* **WHAT IS BEING ASKED**
Below are lines of data; restate word for word those running from the line containing "Instruction: Click the yellow SHOP NOW button" to the line containing "Collapse the left theme panel arrow", inclusive, and no others.
╭─ GIVEN DATA
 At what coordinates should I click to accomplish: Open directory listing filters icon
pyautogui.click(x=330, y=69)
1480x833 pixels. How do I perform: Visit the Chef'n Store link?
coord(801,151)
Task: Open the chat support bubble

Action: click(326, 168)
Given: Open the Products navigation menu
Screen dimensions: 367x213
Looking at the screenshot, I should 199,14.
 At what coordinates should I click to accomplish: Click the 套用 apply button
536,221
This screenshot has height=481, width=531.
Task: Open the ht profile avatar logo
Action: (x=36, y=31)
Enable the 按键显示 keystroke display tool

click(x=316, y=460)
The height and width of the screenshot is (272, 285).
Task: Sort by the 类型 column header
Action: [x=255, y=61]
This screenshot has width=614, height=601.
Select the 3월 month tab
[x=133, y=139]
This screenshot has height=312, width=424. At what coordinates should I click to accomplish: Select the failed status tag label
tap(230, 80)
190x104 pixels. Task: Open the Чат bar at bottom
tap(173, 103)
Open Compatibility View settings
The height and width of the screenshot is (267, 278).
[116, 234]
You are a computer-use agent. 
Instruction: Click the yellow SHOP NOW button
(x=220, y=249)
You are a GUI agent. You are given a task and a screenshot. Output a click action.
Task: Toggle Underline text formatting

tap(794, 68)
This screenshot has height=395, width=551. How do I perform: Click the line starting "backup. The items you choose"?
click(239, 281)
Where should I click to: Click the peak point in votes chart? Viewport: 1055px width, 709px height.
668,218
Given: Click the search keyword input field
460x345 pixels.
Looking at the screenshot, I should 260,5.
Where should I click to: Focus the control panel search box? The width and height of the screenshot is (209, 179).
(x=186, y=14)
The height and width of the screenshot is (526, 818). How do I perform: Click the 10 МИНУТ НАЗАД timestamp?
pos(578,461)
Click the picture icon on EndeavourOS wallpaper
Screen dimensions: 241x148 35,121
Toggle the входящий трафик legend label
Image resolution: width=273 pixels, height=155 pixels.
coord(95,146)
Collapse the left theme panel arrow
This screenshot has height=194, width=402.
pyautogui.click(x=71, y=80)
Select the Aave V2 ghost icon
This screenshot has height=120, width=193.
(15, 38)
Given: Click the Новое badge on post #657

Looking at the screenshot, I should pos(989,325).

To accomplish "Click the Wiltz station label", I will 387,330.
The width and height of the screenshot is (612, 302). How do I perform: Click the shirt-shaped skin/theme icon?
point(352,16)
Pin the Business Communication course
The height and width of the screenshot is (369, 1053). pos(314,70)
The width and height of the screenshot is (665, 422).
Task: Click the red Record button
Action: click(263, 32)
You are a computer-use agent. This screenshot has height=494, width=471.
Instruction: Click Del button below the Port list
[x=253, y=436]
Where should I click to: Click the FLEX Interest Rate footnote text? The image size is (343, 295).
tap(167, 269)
╰─
* **ANSWER BELOW**
Instruction: Click the yellow SHOP NOW button
(x=220, y=249)
You are a GUI agent. You are given a task and a screenshot. Output a click action.
Task: Toggle Underline text formatting

tap(794, 68)
This screenshot has height=395, width=551. How do I perform: Click the line starting "backup. The items you choose"?
click(239, 281)
Where should I click to: Click the peak point in votes chart? Viewport: 1055px width, 709px height.
668,218
Given: Click the search keyword input field
460x345 pixels.
Looking at the screenshot, I should 260,5.
Where should I click to: Focus the control panel search box? The width and height of the screenshot is (209, 179).
(x=186, y=14)
The height and width of the screenshot is (526, 818). How do I perform: Click the 10 МИНУТ НАЗАД timestamp?
pos(578,461)
Click the picture icon on EndeavourOS wallpaper
Screen dimensions: 241x148 35,121
Toggle the входящий трафик legend label
Image resolution: width=273 pixels, height=155 pixels.
coord(95,146)
Collapse the left theme panel arrow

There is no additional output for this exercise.